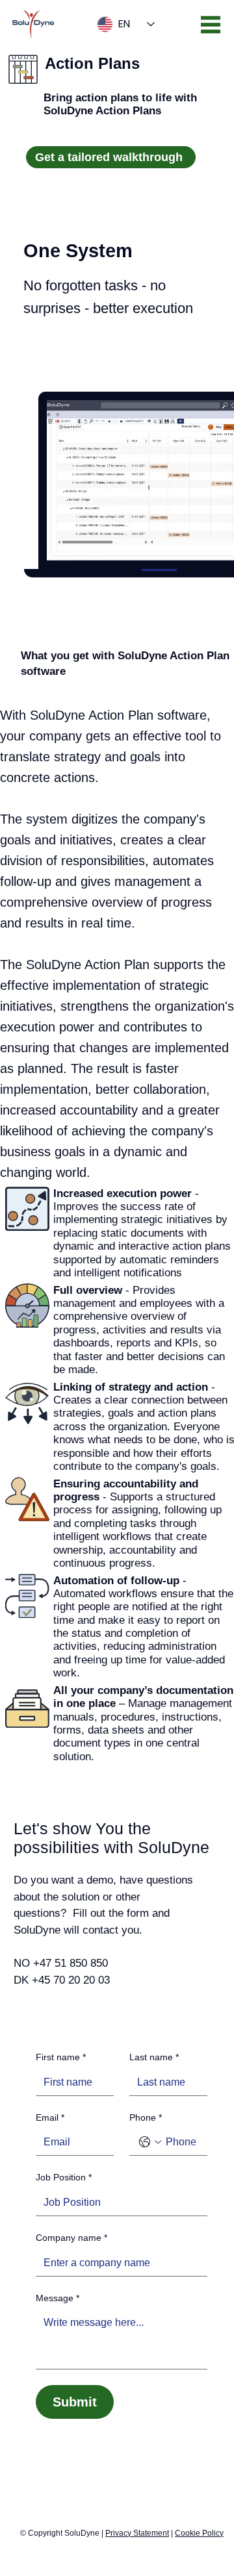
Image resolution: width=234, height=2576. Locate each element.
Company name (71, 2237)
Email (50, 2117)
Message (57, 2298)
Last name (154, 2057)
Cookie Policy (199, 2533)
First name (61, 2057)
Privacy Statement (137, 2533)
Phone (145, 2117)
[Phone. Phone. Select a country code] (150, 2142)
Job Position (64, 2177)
_ _ _ _ _
WORK TO BE COMPLETED: Lines of the listing above that include the string "Phone" should each be copied.

RESPONSE:
Phone (145, 2117)
[Phone. Phone. Select a country code] (150, 2142)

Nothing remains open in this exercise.